[Stored data entries]

◇ ◇ ◇ ◇

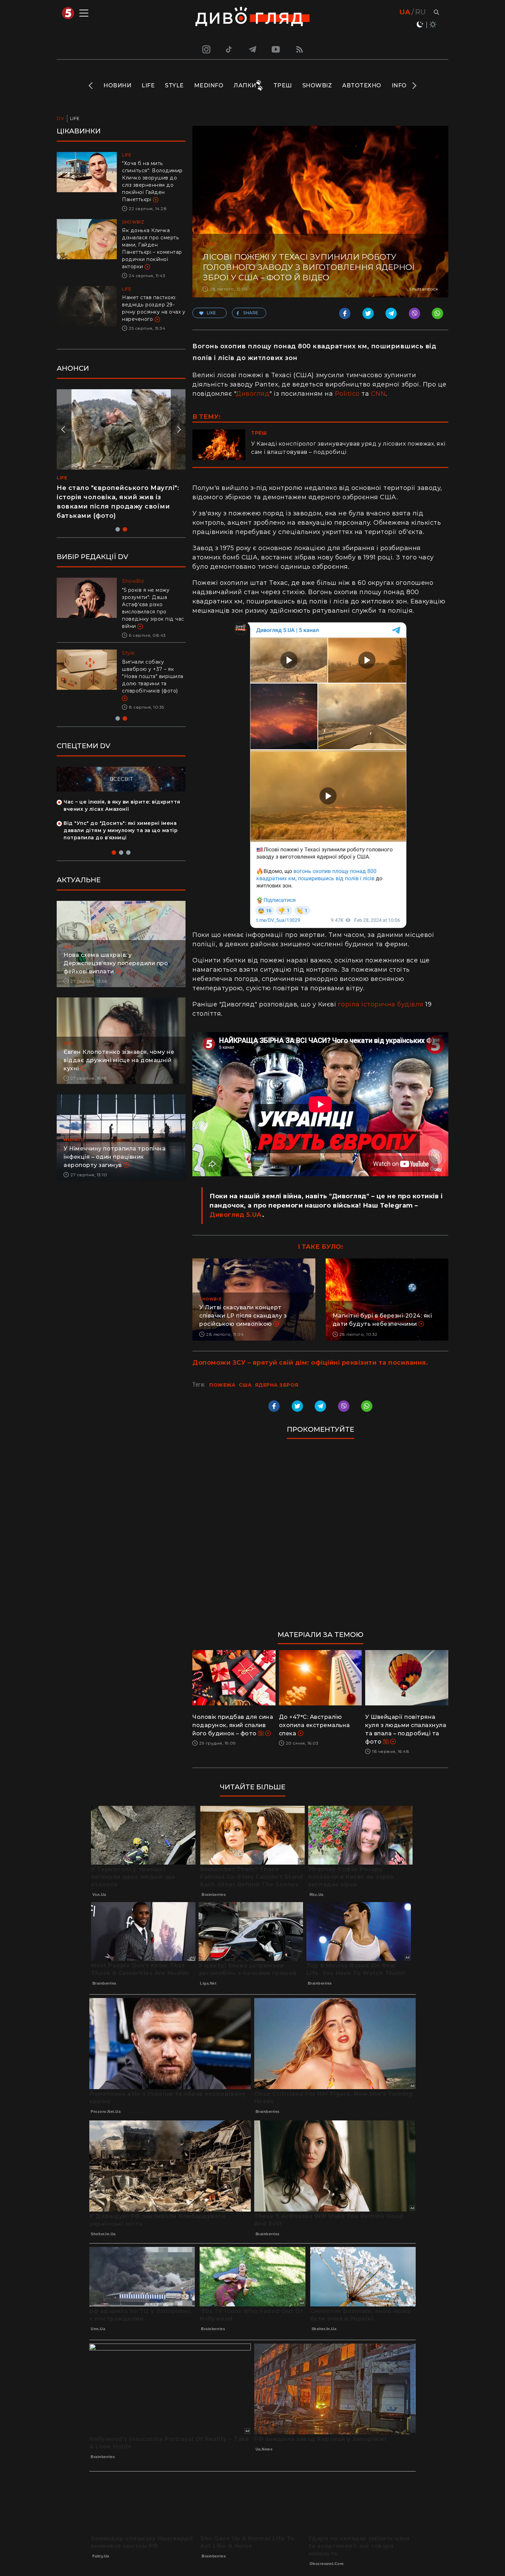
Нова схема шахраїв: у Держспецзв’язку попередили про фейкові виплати (116, 948)
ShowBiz (317, 85)
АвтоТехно (361, 85)
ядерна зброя (277, 1385)
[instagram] (205, 49)
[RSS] (299, 49)
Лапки (245, 85)
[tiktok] (229, 49)
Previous (91, 85)
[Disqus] (320, 1538)
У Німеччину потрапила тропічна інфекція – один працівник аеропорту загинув (115, 1142)
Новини (117, 85)
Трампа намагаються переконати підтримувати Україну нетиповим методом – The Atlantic (151, 669)
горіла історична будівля (381, 1004)
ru (420, 12)
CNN (378, 393)
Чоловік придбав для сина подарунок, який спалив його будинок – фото (232, 1725)
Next (414, 85)
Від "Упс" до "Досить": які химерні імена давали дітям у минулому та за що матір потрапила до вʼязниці (121, 816)
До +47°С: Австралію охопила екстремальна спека (314, 1725)
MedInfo (209, 85)
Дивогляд (252, 393)
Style (174, 85)
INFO (399, 85)
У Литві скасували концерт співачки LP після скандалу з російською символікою (243, 1315)
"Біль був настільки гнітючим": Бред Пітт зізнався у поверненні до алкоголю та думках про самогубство (152, 604)
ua (405, 12)
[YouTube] (276, 49)
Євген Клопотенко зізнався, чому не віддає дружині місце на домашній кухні (119, 1045)
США (245, 1385)
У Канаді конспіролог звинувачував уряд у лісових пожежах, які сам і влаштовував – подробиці (348, 447)
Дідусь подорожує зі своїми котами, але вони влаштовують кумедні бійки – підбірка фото (114, 497)
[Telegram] (252, 49)
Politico (347, 393)
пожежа (222, 1385)
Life (148, 85)
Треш (282, 85)
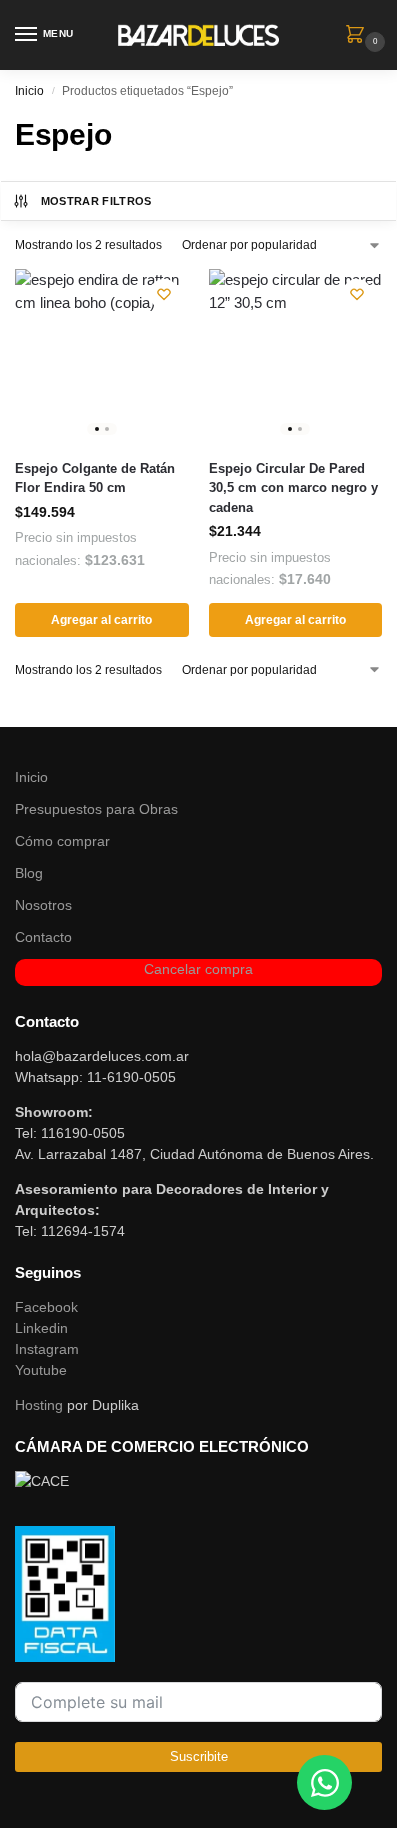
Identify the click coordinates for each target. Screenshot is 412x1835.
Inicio (29, 91)
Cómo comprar (62, 841)
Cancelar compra (198, 969)
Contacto (43, 937)
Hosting (39, 1405)
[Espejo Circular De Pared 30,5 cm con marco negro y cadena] (296, 356)
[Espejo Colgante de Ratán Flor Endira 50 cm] (102, 356)
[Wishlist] (164, 294)
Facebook (46, 1307)
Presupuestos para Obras (96, 809)
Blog (29, 873)
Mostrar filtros (96, 201)
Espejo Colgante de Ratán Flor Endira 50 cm (95, 478)
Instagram (47, 1349)
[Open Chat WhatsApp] (324, 1782)
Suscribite (199, 1756)
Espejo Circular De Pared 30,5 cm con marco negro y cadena (293, 488)
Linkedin (41, 1328)
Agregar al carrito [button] (101, 620)
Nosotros (43, 905)
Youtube (41, 1370)
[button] (359, 36)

◇ ◇ ◇ ◇

Aim of the task:
Write out the records above exactly as they appear, leaving out any pictures.

Result:
Нова схема шахраїв: у Держспецзв’язку попередили про фейкові виплати (116, 948)
ShowBiz (317, 85)
АвтоТехно (361, 85)
ядерна зброя (277, 1385)
[instagram] (205, 49)
[RSS] (299, 49)
Лапки (245, 85)
[tiktok] (229, 49)
Previous (91, 85)
[Disqus] (320, 1538)
У Німеччину потрапила тропічна інфекція – один працівник аеропорту загинув (115, 1142)
Новини (117, 85)
Трампа намагаються переконати підтримувати Україну нетиповим методом – The Atlantic (151, 669)
горіла історична будівля (381, 1004)
ru (420, 12)
CNN (378, 393)
Чоловік придбав для сина подарунок, який спалив його будинок – фото (232, 1725)
Next (414, 85)
Від "Упс" до "Досить": які химерні імена давали дітям у минулому та за що матір потрапила до вʼязниці (121, 816)
До +47°С: Австралію охопила екстремальна спека (314, 1725)
MedInfo (209, 85)
Дивогляд (252, 393)
Style (174, 85)
INFO (399, 85)
У Литві скасували концерт співачки LP після скандалу з російською символікою (243, 1315)
"Біль був настільки гнітючим": Бред Пітт зізнався у поверненні до алкоголю та думках про самогубство (152, 604)
ua (405, 12)
[YouTube] (276, 49)
Євген Клопотенко зізнався, чому не віддає дружині місце на домашній кухні (119, 1045)
США (245, 1385)
У Канаді конспіролог звинувачував уряд у лісових пожежах, які сам і влаштовував – подробиці (348, 447)
Дідусь подорожує зі своїми котами, але вони влаштовують кумедні бійки – підбірка фото (114, 497)
[Telegram] (252, 49)
Politico (347, 393)
пожежа (222, 1385)
Life (148, 85)
Треш (282, 85)
Identify the click coordinates for each target. Screenshot is 412x1835.
Inicio (29, 91)
Cómo comprar (62, 841)
Cancelar compra (198, 969)
Contacto (43, 937)
Hosting (39, 1405)
[Espejo Circular De Pared 30,5 cm con marco negro y cadena] (296, 356)
[Espejo Colgante de Ratán Flor Endira 50 cm] (102, 356)
[Wishlist] (164, 294)
Facebook (46, 1307)
Presupuestos para Obras (96, 809)
Blog (29, 873)
Mostrar filtros (96, 201)
Espejo Colgante de Ratán Flor Endira 50 cm (95, 478)
Instagram (47, 1349)
[Open Chat WhatsApp] (324, 1782)
Suscribite (199, 1756)
Espejo Circular De Pared 30,5 cm con marco negro y cadena (293, 488)
Linkedin (41, 1328)
Agregar al carrito [button] (101, 620)
Nosotros (43, 905)
Youtube (41, 1370)
[button] (359, 36)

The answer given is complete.